*Written exercise a:*
Copy word for word the part of the stave church text starting at "The construction of" and ending at "1150 and 1350.".

The construction of stave churches abruptly ended in the 1400s. Most of them disappeared during the period from 1350-1650, possibly due to the Black Plague and the Protestant Reformation. The 28 churches left in Norway were all built somewhere between 1150 and 1350.
The name “stave church” derives from the wooden posts that were the load-bearing elements in these timber frame constructions. These posts were placed vertically on top of sleepers (horizontal beams) that were clamped between corners and larger posts that were placed into the ground. On top of the posts, new beams were placed. This created frames that were completed with raised boards. In the Old Norse language, a post in a timber frame construction was called a “stafr.” The name since evolved into the word “stav,” which is used today and means the same.
Picking Perfect Pine
Pine (Pinus sylvestris) has always been abundant in Norway. In dense forest they grow straight and tall, and usually with few branches along the stem. This made them perfect for Viking ships and stave churches. On top of these attributes, the Vikings were also extremely picky about the trees they used. They had a deep knowledge of how to exploit and even manipulate the trees into becoming perfect for their intended use.

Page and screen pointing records
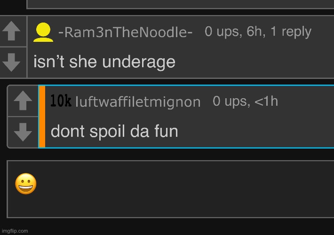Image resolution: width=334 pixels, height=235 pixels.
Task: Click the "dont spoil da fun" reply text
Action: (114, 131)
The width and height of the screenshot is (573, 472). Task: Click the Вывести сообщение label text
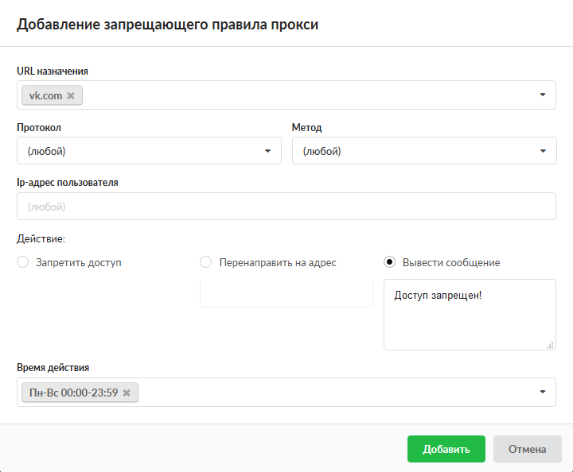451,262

*Written exercise b:*
Rewrite every line of the page and screen pointing records above as a numbered list, skipping blank lines and omitting the pictures.

*Finished answer a:*
The construction of stave churches abruptly ended in the 1400s. Most of them disappeared during the period from 1350-1650, possibly due to the Black Plague and the Protestant Reformation. The 28 churches left in Norway were all built somewhere between 1150 and 1350.

*Finished answer b:*
1. Image resolution: width=334 pixels, height=235 pixels.
2. Task: Click the "dont spoil da fun" reply text
3. Action: (114, 131)
4. The width and height of the screenshot is (573, 472). Task: Click the Вывести сообщение label text
5. 451,262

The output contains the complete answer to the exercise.